On healthcare, Cantor's report charged that Obama was both autocratic and arbitrary in implementing reforms. 

"While administrations of both political parties have been known to test the bounds of the limits of their power, the breadth of the breakdown in the rule of law in recent years has reached new levels," Cantor wrote. 

The report cited many aspects of the Affordable Care Act that have long troubled conservatives, including the birth control coverage mandate and the Independent Payment Advisory Board (IPAB). 

"IPAB does not make just mere recommendations," the report said of the Medicare cost-cutting board. 

"IPAB has the power to reduce what Medicare will pay doctors, hospitals, and other health care providers and their recommendations will have the force of law unless Congress enacts a law to stop them … This is an unprecedented power that has the potential to dramatically impact the availability (by limiting reimbursements) of care for the nation’s seniors," the report stated. 

IPAB is tasked with cutting payments to Medicare providers if the program's per-capita spending becomes too great.
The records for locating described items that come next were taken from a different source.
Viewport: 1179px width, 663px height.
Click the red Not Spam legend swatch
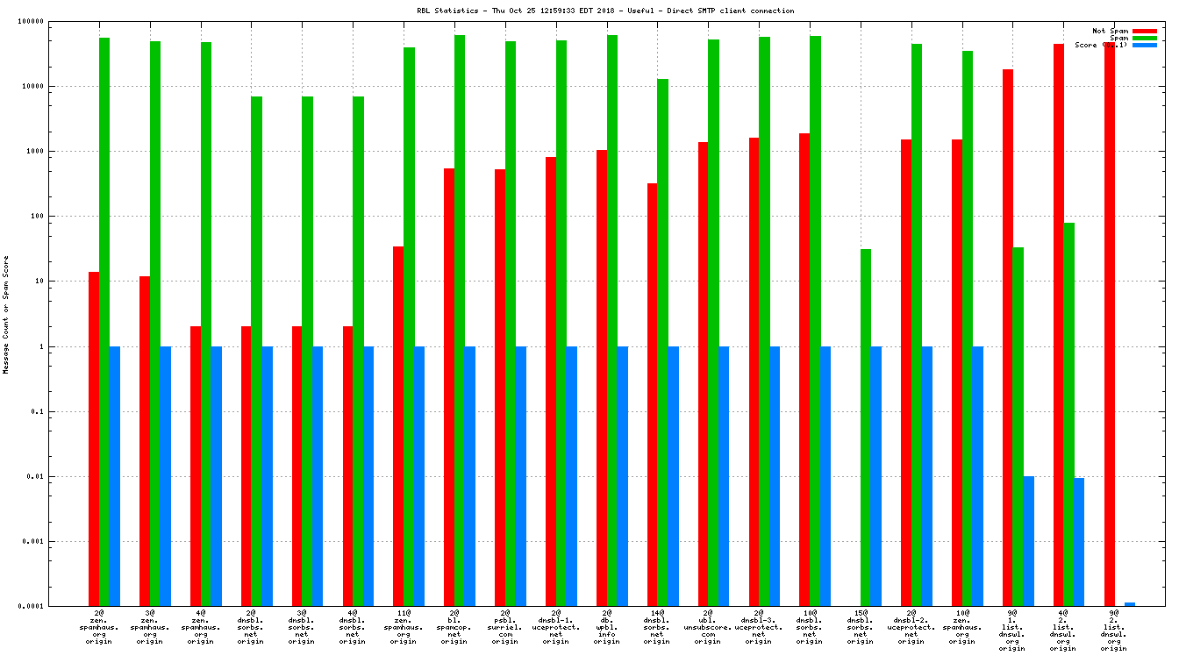coord(1145,31)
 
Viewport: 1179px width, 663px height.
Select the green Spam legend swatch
coord(1145,38)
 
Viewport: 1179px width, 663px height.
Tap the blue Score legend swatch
coord(1145,45)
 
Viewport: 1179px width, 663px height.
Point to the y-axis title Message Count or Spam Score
coord(6,315)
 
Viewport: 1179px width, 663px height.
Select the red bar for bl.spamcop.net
coord(449,386)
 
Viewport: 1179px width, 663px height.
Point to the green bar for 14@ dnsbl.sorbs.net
coord(663,342)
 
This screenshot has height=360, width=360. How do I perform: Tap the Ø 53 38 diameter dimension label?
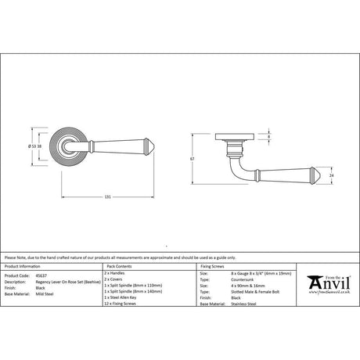pyautogui.click(x=35, y=147)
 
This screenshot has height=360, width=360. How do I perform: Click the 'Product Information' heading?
pyautogui.click(x=23, y=269)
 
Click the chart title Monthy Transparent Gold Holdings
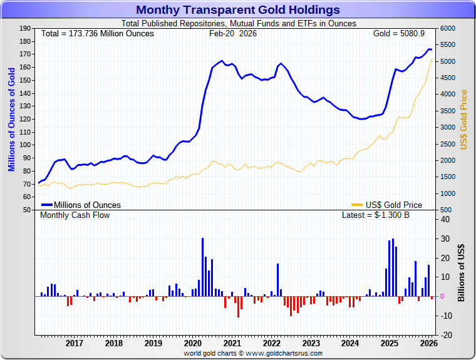238,10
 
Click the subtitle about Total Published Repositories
238,23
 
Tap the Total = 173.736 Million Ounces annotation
98,33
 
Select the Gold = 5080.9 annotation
399,33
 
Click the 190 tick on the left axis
26,28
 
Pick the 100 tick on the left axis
26,145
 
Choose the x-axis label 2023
311,343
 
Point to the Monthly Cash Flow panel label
75,215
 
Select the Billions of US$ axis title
462,273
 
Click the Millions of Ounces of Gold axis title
11,119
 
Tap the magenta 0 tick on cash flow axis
442,296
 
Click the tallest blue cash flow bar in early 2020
202,267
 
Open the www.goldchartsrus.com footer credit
253,353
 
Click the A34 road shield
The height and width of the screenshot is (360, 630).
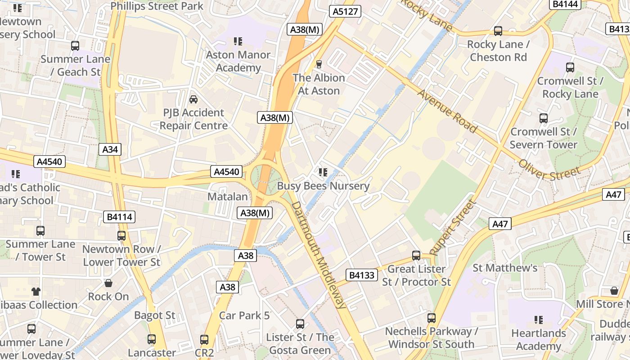coord(110,149)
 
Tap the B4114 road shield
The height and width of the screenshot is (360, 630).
coord(120,217)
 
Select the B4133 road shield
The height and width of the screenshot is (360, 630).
coord(362,275)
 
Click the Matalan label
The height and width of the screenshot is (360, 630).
coord(228,197)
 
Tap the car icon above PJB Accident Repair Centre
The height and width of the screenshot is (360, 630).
coord(194,99)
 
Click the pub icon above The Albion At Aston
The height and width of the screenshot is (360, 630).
coord(319,64)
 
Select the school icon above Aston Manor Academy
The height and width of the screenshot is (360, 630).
coord(238,42)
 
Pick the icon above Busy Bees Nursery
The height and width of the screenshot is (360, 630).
coord(323,172)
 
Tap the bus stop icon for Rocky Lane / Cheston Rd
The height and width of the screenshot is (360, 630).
coord(498,31)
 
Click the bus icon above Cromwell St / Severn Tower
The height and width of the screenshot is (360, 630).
coord(543,118)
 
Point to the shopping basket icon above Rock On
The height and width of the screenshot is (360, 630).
coord(108,283)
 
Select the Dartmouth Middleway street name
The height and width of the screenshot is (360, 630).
coord(320,255)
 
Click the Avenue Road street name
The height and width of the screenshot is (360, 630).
coord(447,111)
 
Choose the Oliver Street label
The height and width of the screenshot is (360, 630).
coord(549,167)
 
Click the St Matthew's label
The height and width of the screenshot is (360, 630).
coord(505,268)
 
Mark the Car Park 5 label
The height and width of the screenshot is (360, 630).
coord(244,315)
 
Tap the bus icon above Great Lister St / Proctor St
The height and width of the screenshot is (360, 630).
coord(416,256)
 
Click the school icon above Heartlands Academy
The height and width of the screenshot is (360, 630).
coord(538,320)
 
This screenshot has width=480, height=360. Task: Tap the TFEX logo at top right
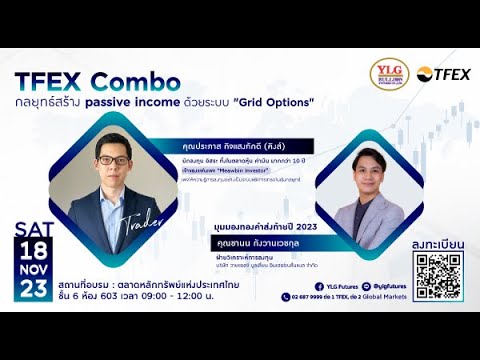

The Affordable Care Act states that IPAB cannot "ration healthcare, raise revenues or Medicare beneficiary premiums … or otherwise restrict benefits." 

Cantor also accuses Obama of overstepping on foreign policies. 

He lambasted the administration for refusing to record “Israel” as the place of birth on passports for U.S. citizens born in Jerusalem upon request. Congress requires the State Department do so under the 2003 Foreign Relations Authorization Act, but both the Obama and George W. Bush administrations have refused to implement the provision because it would violate long-standing U.S. policy about not recognizing sovereignty over Jerusalem, be it by Israel, Jordan or the Palestinians.

The status of Jerusalem has become a campaign issue, with GOP presidential contender Mitt Romney vowing to call the disputed holy city the capital of Israel and move the U.S. embassy there from Tel Aviv if he's elected. Cantor, the only Jewish Republican in Congress, has been one of the most vocal critics of Obama's reluctance to call Jerusalem the capital during the campaign.

Julian Pecquet contributed.

This story was last updated at 4:23 p.m.